**TASK INPUT**
══════════

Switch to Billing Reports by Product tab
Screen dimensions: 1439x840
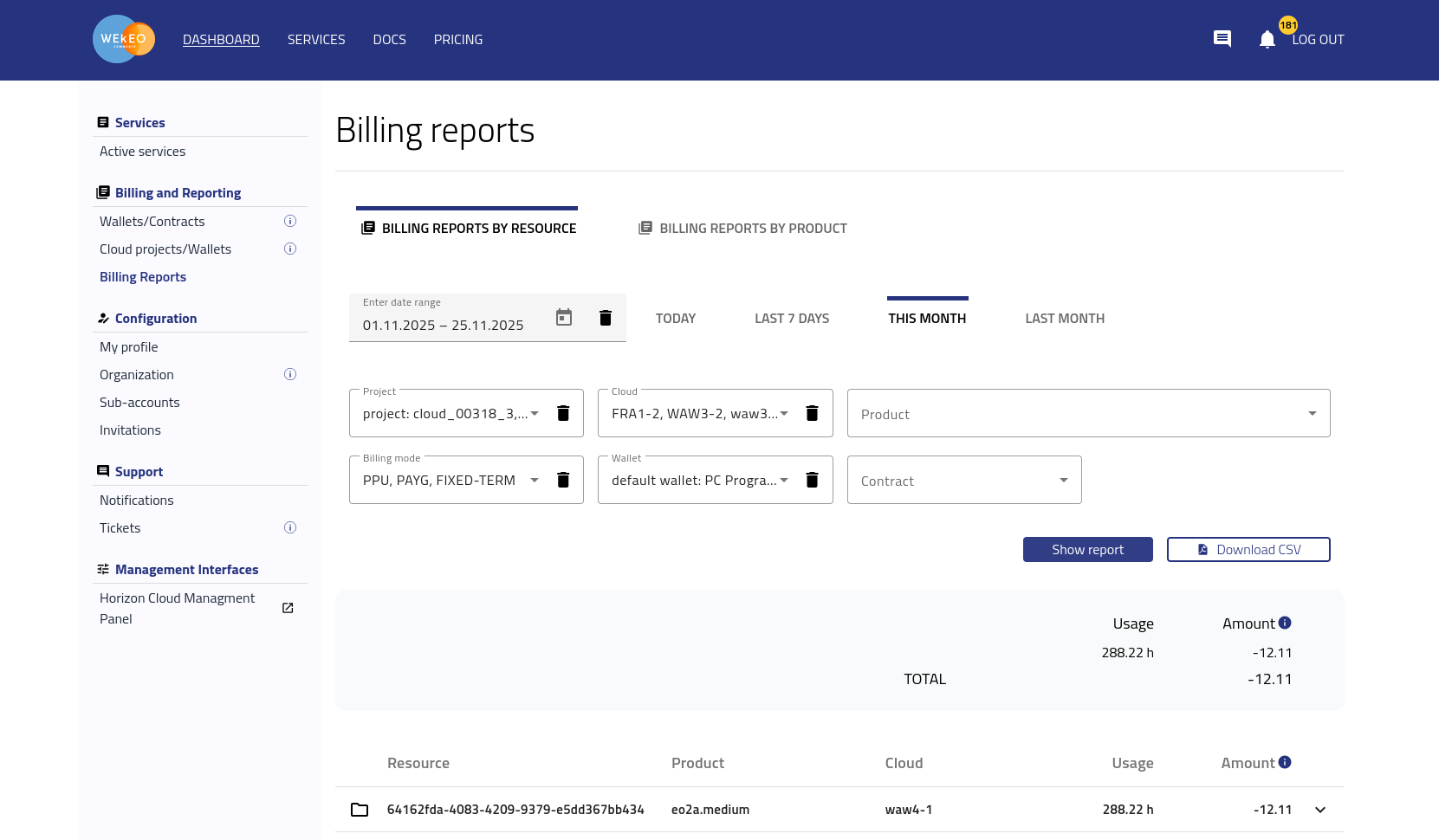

══════════

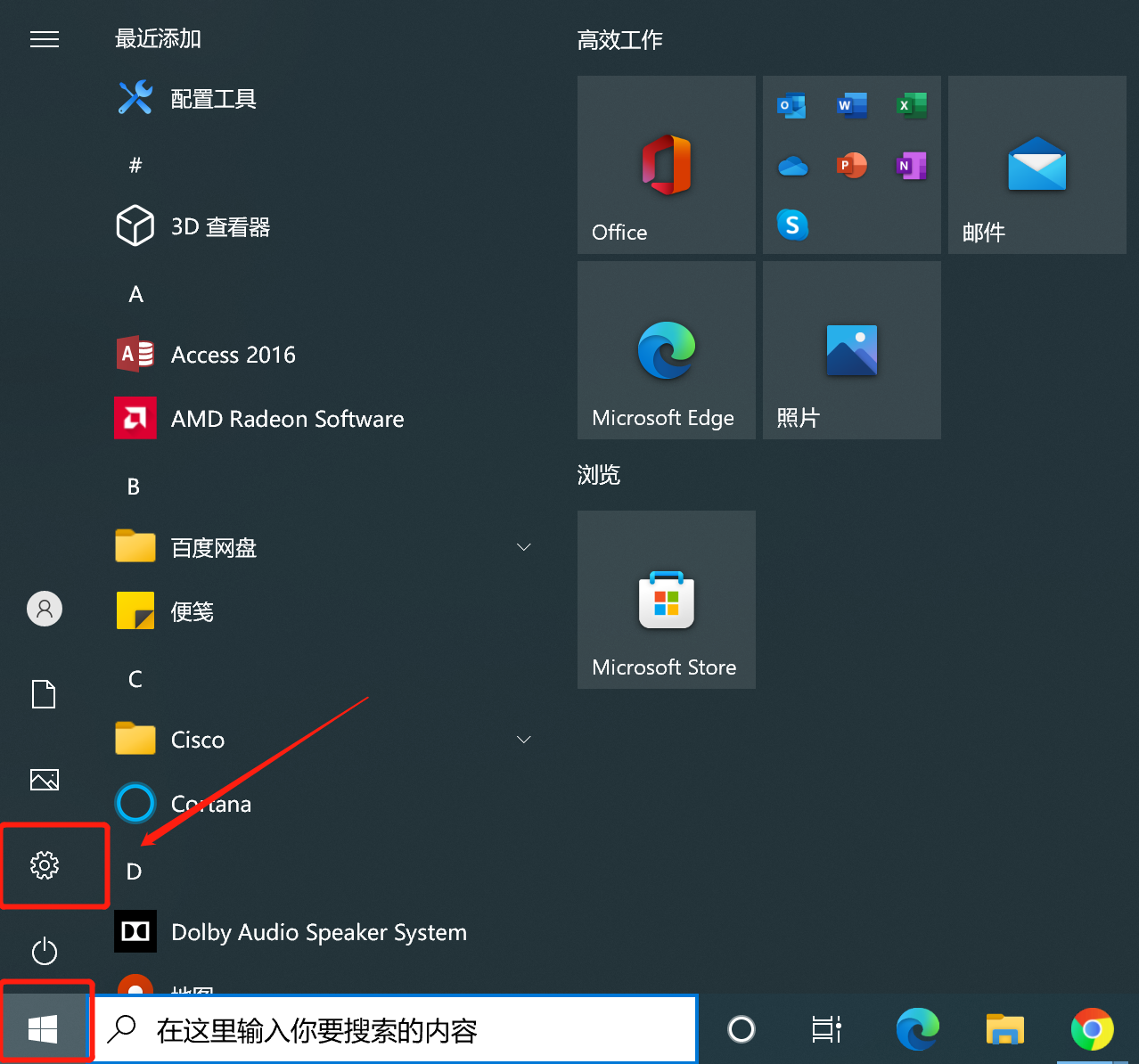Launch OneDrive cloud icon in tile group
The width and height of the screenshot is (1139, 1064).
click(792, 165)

══════════

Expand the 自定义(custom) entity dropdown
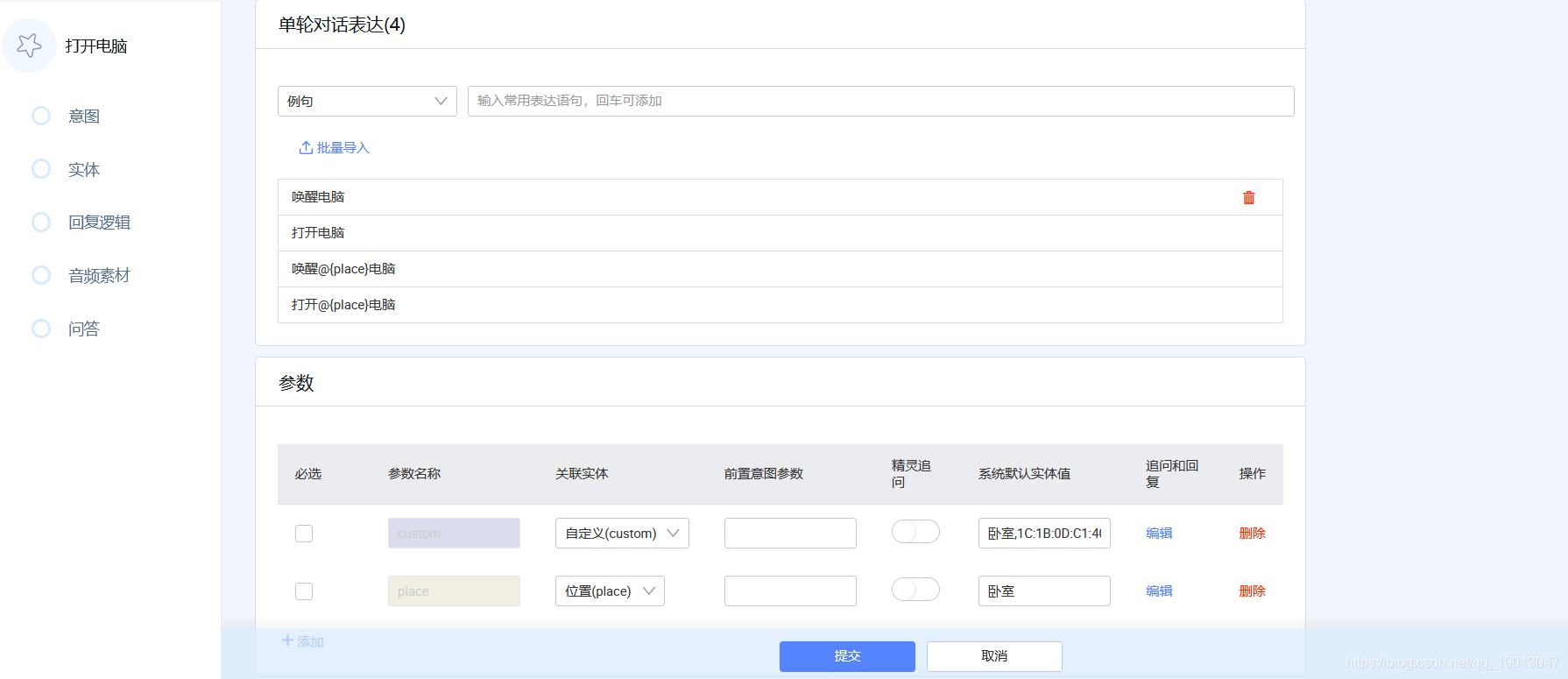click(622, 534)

══════════

**EXERCISE OBJECTIVE**
Convert the material into a Markdown table with columns "Row" and "Line", beginning at the line that contains "Launch OneDrive cloud icon in tile group" and stopping after the line that contains "click(792, 165)". Number each line, skip blank lines, and leave the pictures out.

**RESPONSE TO THE EXERCISE**
| Row | Line |
|---|---|
| 1 | Launch OneDrive cloud icon in tile group |
| 2 | The width and height of the screenshot is (1139, 1064). |
| 3 | click(792, 165) |